-- What the task asks --
What follows is data; output all of it exactly as given.

--- Material provided ---

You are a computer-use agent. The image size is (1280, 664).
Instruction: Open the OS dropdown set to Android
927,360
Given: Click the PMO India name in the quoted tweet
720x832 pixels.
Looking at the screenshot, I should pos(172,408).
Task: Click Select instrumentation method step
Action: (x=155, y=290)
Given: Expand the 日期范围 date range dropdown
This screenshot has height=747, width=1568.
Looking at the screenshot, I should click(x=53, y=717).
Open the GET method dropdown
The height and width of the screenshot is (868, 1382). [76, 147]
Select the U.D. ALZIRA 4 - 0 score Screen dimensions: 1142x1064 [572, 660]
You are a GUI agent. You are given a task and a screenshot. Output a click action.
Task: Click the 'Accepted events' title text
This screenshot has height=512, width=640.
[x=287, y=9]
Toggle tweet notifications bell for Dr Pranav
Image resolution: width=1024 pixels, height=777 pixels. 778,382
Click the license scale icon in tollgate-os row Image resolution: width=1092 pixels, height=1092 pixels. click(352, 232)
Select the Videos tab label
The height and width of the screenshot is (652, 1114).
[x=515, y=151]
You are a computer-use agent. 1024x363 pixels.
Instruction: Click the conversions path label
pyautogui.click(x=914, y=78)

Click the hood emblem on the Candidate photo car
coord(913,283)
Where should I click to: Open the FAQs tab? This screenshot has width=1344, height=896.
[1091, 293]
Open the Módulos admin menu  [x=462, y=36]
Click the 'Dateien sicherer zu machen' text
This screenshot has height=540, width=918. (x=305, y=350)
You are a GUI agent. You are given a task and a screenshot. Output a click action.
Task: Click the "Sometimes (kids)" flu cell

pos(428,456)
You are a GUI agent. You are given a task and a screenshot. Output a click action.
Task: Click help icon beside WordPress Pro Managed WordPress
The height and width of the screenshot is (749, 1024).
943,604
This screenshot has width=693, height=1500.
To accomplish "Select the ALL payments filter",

---

-- Written response --
You are a computer-use agent. The image size is (1280, 664).
Instruction: Open the OS dropdown set to Android
927,360
Given: Click the PMO India name in the quoted tweet
720x832 pixels.
Looking at the screenshot, I should pos(172,408).
Task: Click Select instrumentation method step
Action: (x=155, y=290)
Given: Expand the 日期范围 date range dropdown
This screenshot has height=747, width=1568.
Looking at the screenshot, I should click(x=53, y=717).
Open the GET method dropdown
The height and width of the screenshot is (868, 1382). [76, 147]
Select the U.D. ALZIRA 4 - 0 score Screen dimensions: 1142x1064 [572, 660]
You are a GUI agent. You are given a task and a screenshot. Output a click action.
Task: Click the 'Accepted events' title text
This screenshot has height=512, width=640.
[x=287, y=9]
Toggle tweet notifications bell for Dr Pranav
Image resolution: width=1024 pixels, height=777 pixels. 778,382
Click the license scale icon in tollgate-os row Image resolution: width=1092 pixels, height=1092 pixels. click(352, 232)
Select the Videos tab label
The height and width of the screenshot is (652, 1114).
[x=515, y=151]
You are a computer-use agent. 1024x363 pixels.
Instruction: Click the conversions path label
pyautogui.click(x=914, y=78)

Click the hood emblem on the Candidate photo car
coord(913,283)
Where should I click to: Open the FAQs tab? This screenshot has width=1344, height=896.
[1091, 293]
Open the Módulos admin menu  [x=462, y=36]
Click the 'Dateien sicherer zu machen' text
This screenshot has height=540, width=918. (x=305, y=350)
You are a GUI agent. You are given a task and a screenshot. Output a click action.
Task: Click the "Sometimes (kids)" flu cell

pos(428,456)
You are a GUI agent. You are given a task and a screenshot. Output a click action.
Task: Click help icon beside WordPress Pro Managed WordPress
The height and width of the screenshot is (749, 1024).
943,604
This screenshot has width=693, height=1500.
To accomplish "Select the ALL payments filter",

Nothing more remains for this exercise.